[Start of section]

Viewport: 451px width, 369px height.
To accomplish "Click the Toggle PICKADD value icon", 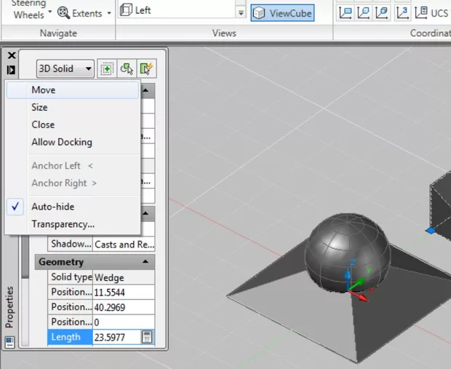I will tap(106, 68).
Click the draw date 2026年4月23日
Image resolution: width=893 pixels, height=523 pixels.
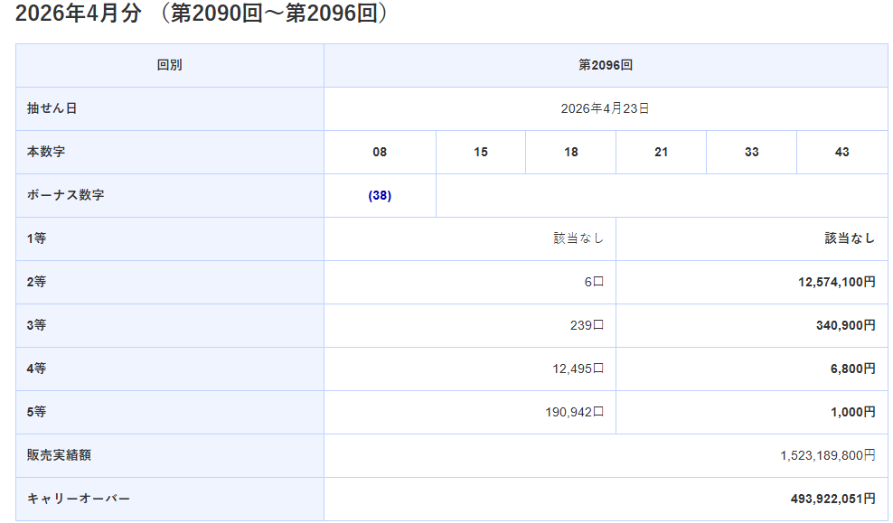click(x=605, y=108)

[End of section]

**Your assignment**
For this exercise, retype exactly, and only, the lines from the line with "Click the draw date 2026年4月23日" through the last line of the material above, both included. Pictures stay out.

**Expected answer**
Click the draw date 2026年4月23日
Image resolution: width=893 pixels, height=523 pixels.
click(x=605, y=108)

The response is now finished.